*Required work:* Each entry should be printed exactly, with its images omitted.

━━━━━━━━

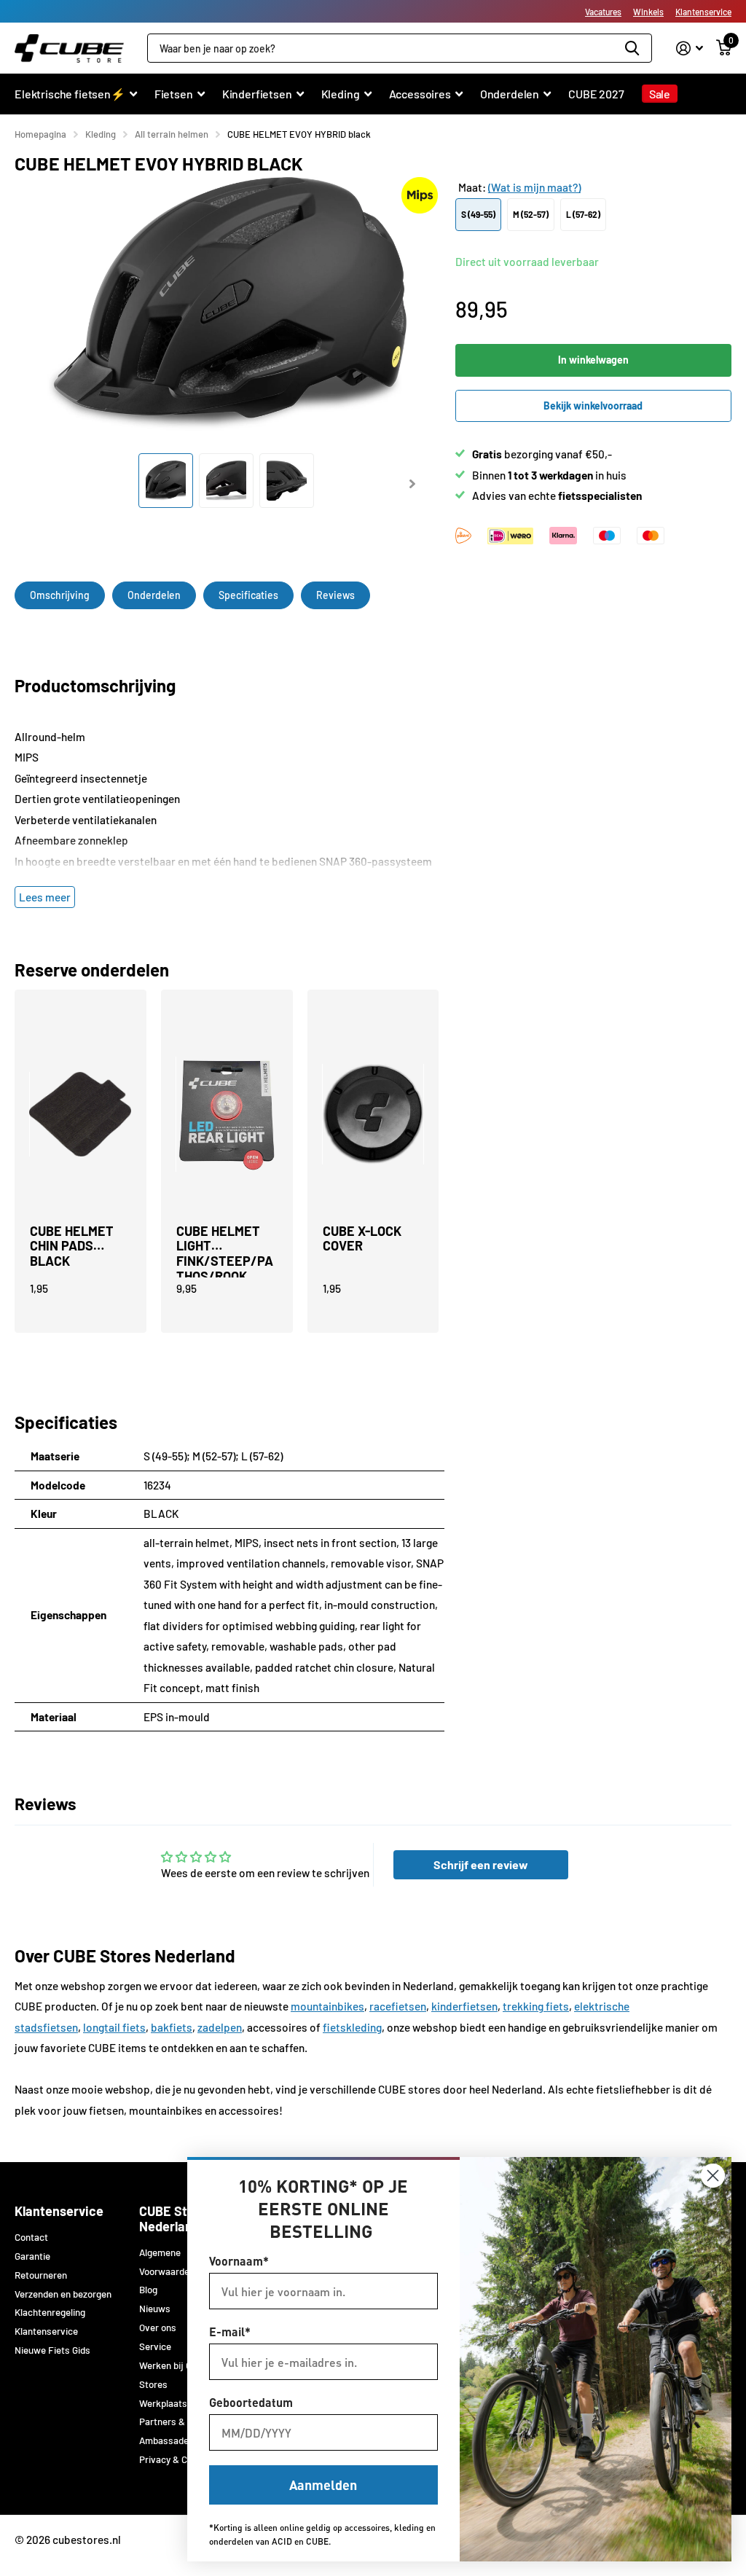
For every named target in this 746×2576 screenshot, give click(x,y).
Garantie (32, 2256)
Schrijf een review (480, 1864)
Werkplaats (163, 2403)
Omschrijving (60, 595)
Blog (148, 2289)
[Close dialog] (713, 2175)
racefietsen (397, 2006)
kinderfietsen (464, 2006)
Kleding (100, 134)
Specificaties (248, 595)
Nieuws (154, 2308)
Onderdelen (154, 595)
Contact (31, 2237)
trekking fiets (536, 2006)
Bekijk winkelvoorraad (593, 405)
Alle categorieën (76, 102)
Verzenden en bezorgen (63, 2294)
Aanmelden (323, 2484)
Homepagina (40, 134)
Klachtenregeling (50, 2312)
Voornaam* (239, 2260)
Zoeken (632, 48)
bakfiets (171, 2027)
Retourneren (41, 2275)
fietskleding (352, 2027)
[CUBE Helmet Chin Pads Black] (80, 1114)
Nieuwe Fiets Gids (52, 2350)
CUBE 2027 (596, 94)
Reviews (335, 595)
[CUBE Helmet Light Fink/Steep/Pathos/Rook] (227, 1114)
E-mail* (230, 2331)
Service (155, 2346)
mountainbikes (327, 2006)
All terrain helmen (171, 134)
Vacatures (603, 12)
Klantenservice (703, 12)
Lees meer (45, 897)
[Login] (689, 48)
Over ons (157, 2327)
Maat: (519, 187)
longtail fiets (114, 2027)
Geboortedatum (251, 2402)
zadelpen (219, 2027)
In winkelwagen (593, 359)
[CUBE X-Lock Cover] (373, 1114)
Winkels (648, 12)
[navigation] (165, 480)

━━━━━━━━

*Your response:*
For every named target in this 746×2576 screenshot, give click(x,y).
Garantie (32, 2256)
Schrijf een review (480, 1864)
Werkplaats (163, 2403)
Omschrijving (60, 595)
Blog (148, 2289)
[Close dialog] (713, 2175)
racefietsen (397, 2006)
kinderfietsen (464, 2006)
Kleding (100, 134)
Specificaties (248, 595)
Nieuws (154, 2308)
Onderdelen (154, 595)
Contact (31, 2237)
trekking fiets (536, 2006)
Bekijk winkelvoorraad (593, 405)
Alle categorieën (76, 102)
Verzenden en bezorgen (63, 2294)
Aanmelden (323, 2484)
Homepagina (40, 134)
Klachtenregeling (50, 2312)
Voornaam* (239, 2260)
Zoeken (632, 48)
bakfiets (171, 2027)
Retourneren (41, 2275)
fietskleding (352, 2027)
[CUBE Helmet Chin Pads Black] (80, 1114)
Nieuwe Fiets Gids (52, 2350)
CUBE 2027 (596, 94)
Reviews (335, 595)
[CUBE Helmet Light Fink/Steep/Pathos/Rook] (227, 1114)
E-mail* (230, 2331)
Service (155, 2346)
mountainbikes (327, 2006)
All terrain helmen (171, 134)
Vacatures (603, 12)
Klantenservice (703, 12)
Lees meer (45, 897)
[Login] (689, 48)
Over ons (157, 2327)
Maat: (519, 187)
longtail fiets (114, 2027)
Geboortedatum (251, 2402)
zadelpen (219, 2027)
In winkelwagen (593, 359)
[CUBE X-Lock Cover] (373, 1114)
Winkels (648, 12)
[navigation] (165, 480)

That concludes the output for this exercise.